Thursday, March 24, 2016

This examined life

The last few posts were not accidents, but were by design.  Let me remind you about those posts:
  • On Sunday, I wrote about the important conversations that we do not have with friends and family, and then wonder and worry about the missed opportunities after they are dead.
  • Monday's theme was "love is wise, hatred is foolish."
  • I followed those up with living a life through the filters of truth and conscience.  
  • And then I blogged about empathy and how to help fellow humans.
While the contents reflected materials I came across, I had decided earlier that I would use the start of the Holy Week of the Christian calendar to think about what it means to be human and what it means to lead a good life.  Atheist I am, but I feel constantly driven, sometimes a tad too intensely, to understand these.
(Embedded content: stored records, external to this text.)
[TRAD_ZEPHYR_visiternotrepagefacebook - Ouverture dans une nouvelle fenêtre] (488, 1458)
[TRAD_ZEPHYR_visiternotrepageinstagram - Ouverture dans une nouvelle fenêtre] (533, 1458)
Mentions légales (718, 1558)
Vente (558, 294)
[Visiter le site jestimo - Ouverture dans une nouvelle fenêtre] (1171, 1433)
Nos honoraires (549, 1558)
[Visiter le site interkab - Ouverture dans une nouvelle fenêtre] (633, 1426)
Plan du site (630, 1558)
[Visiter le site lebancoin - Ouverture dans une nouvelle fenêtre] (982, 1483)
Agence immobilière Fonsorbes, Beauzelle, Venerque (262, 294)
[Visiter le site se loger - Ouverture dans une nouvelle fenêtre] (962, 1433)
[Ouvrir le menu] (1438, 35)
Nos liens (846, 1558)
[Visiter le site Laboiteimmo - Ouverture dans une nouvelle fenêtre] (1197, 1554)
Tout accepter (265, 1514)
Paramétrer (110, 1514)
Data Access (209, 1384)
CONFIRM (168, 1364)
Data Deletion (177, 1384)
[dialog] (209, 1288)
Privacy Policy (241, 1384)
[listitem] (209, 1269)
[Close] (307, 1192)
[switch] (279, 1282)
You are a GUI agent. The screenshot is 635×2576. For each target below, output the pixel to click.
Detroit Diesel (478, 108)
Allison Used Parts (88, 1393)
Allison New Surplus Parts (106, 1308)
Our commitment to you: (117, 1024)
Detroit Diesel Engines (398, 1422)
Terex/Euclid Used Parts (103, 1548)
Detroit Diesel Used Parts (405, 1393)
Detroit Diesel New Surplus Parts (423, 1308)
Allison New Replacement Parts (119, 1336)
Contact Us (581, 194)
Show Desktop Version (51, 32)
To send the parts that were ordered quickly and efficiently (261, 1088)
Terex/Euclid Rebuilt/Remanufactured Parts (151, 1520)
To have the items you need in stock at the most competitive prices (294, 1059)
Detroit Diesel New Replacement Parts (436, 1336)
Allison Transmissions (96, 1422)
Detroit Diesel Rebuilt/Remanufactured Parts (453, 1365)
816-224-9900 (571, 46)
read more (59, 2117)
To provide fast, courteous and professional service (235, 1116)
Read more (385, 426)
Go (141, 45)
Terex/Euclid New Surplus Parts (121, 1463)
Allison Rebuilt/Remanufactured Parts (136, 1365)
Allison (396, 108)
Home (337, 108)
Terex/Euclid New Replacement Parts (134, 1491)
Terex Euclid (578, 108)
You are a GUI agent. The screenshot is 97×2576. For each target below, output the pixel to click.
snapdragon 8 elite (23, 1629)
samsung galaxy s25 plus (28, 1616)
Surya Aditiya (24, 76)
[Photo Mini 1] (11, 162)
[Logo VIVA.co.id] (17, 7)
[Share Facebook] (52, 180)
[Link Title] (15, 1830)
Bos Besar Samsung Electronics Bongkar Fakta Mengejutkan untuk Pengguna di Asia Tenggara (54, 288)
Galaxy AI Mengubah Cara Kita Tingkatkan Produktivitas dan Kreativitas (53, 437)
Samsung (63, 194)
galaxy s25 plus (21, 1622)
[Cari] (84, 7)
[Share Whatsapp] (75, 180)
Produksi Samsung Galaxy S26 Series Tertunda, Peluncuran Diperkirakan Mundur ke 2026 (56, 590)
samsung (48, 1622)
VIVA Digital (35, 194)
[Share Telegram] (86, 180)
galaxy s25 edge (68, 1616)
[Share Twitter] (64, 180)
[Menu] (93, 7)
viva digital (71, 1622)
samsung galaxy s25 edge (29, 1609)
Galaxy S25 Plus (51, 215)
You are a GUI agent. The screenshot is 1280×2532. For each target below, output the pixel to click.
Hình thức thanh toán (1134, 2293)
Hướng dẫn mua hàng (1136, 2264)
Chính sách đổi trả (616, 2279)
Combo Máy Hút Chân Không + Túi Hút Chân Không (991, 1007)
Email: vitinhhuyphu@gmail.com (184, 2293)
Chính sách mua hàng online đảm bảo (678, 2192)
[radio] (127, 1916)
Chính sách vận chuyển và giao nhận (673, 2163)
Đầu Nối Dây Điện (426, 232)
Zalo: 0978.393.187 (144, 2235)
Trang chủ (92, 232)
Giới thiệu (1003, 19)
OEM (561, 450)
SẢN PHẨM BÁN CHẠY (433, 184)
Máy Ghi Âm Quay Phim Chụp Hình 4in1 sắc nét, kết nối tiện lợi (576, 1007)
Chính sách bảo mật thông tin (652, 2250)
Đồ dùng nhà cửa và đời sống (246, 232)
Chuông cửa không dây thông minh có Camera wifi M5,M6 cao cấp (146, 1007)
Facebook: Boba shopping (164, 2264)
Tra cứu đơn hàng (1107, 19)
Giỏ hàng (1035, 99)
When I was a believer, and a sincere one at that, it occurred to me that religions set aside days and times to worship, but it was more than merely to pray to god.  It was essentially to take a detour from the grinds of daily life in order to figure out if we are doing the right things and whether we needed any course corrections.  The near miss with dog shit was merely a metaphor for one of those evaluations.  If it turns out that we do have to adjust the path, or if we feel completely lost, then any religion suggests to the believer to pick up a holy book and to figure out a new path.  If for whatever reason we are incapable, then the believers can always seek the guidance of the religious leaders.  But, ultimately, the quest comes from within; a quest to find out whether one is doing alright.

Over the years of being an atheist, I find that I am all the more keen on making sure I establish for myself what it means to do the right thing and whether I am consistent with my own understanding of the right thing.  And this time, I thought I might as well parallel the Christian believer's Easter Week and engage in that introspection.  Especially because after a long time I was staying put at home for the break, instead of being on the road like I was the last two years.

It is tiring, draining, to always inquire into doing the right thing.  And even more so when I knowingly do the wrong thing.  But, life does not seem worth without such a constant examination.  As the Nobel-winning Steven Weinberg put it,
Living without God isn’t easy. But its very difficulty offers one other consolation—that there is a certain honor, or perhaps just a grim satisfaction, in facing up to our condition without despair and without wishful thinking—with good humor, but without God
Satisfaction is an understatement.  It is a rich life.  And, yes, there is a certain honor in realizing that doing the right thing means simply for the here and the now and not because of a fear of the unknown.  Doing the right thing not because of any calculations on maximizing the odds in the after-life.

As this essay pointed out a few years ago:
[There] are things one loses in giving up God, and they are not insignificant.  Most importantly, you lose the guarantee of redemption.  Suppose that you do something morally terrible, something for which you cannot make amends, something, perhaps, for which no human being could ever be expected to forgive you.  I imagine that the promise made by many religions, that God will forgive you if you are truly sorry, is a thought would that bring enormous comfort and relief.  You cannot have that if you are an atheist.  In consequence, you must live your life, and make your choices with the knowledge that every choice you make contributes, in one way or another, to the only value your life can have.
To be one's own prosecutor, jury, and judge, without any possibility of a presidential pardon, well, there is no other way to live life.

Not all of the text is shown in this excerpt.